Poeta na tropie harmonii w naturze 
(kto tutaj, kurwa, wyrzucił tę butelkę) 
siódme poty wylewa, na siódmą górę 
wchodząc, idąc siódmym lasem, siódmą rzekę 

przepływając wpław (kurwa mać, zdechła ryba 
do góry brzuchem, [łza poety ją wskrzesza]). 
Wreszcie jest - Drzewo jak wiersz, którym oddycha, 
że aż nie widzi folii, która powiewa 

[zużytych podpasek, papieru i gumek] 
na gałęzi - co najwyżej ślubny welon - 
- poeta na tropie harmonii w naturze 
(kto tu wyrzucił zepsuty akordeon).
Ilość odsłon: 2307

Komentarze

lipiec 21, 2019 21:15

Luz. :)

lipiec 21, 2019 21:08

Paweł to przez te góry i lasy, raczej;)
Wiersz w porządku, spoko.

lipiec 21, 2019 21:00

Też nie wiem dlaczego.

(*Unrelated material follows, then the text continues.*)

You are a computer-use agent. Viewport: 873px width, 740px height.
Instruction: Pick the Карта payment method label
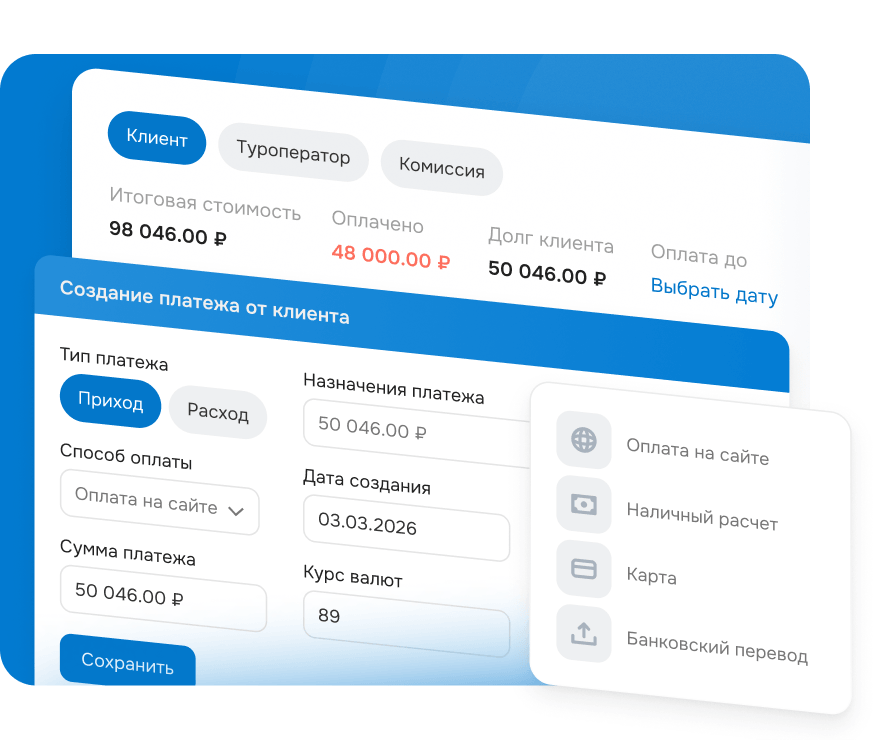click(651, 577)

Dziękuję :)

lipiec 21, 2019 20:49

Fajny tytuł:)
Nie wiem dlaczego, ale przypomniała mi się jakaś discopolówka coś w stylu rzeki przepłynąłem, góry pokonałem, oczywiście bez aluzji do Twojego wiersza Paweł, ale tak jakiś samo mi przyszło;) Pozdrawiam

lipiec 21, 2019 20:33

Tak, dzięki.

Konto usunięte

2-22-2

lipiec 20, 2019 23:26

Wiersz powinien być jak reklama podpaski, czyli z niebieską krwią!

lipiec 20, 2019 22:38

Wiersz powinien być wygodny i czysty.
Zanim zaprosi za próg czytelnika,
poeta powinien w głowie mieć filtry
powietrza - czytelnik musi oddychać.

Poeta musi mieć w głowie spalarnię
ekologiczną, szczególnie plastiku -
- spomiędzy wersów wyzbierać starannie
co do nakrętki i cząsteczek mikro.

Poeta powinien w głowie mieć filtry
wody, zanim wodę w wino przemieni,
wskrzesić ryby, zanim czytelnik zwilży
usta, i rozsmakuje się w poezji -

- to lubię.

lipiec 20, 2019 22:35

Dusza poety jest nieodgadniona
Jeden widzi to (co w nawiasie) a drugi zupełnie coś innego
Tak to jest z tą harmonią.
Akordeon na pewno nie jest nią.

lipiec 20, 2019 17:36

Usunąłem dedykację dla Imre, wiersz już bez kontekstu.

lipiec 20, 2019 17:32

Ale który? Publikacja czy komentarz? Publikacja to z dedykacją dla Imrego, ale również z dystansem, a komentarz to już tak, bez myślenia o Imrem.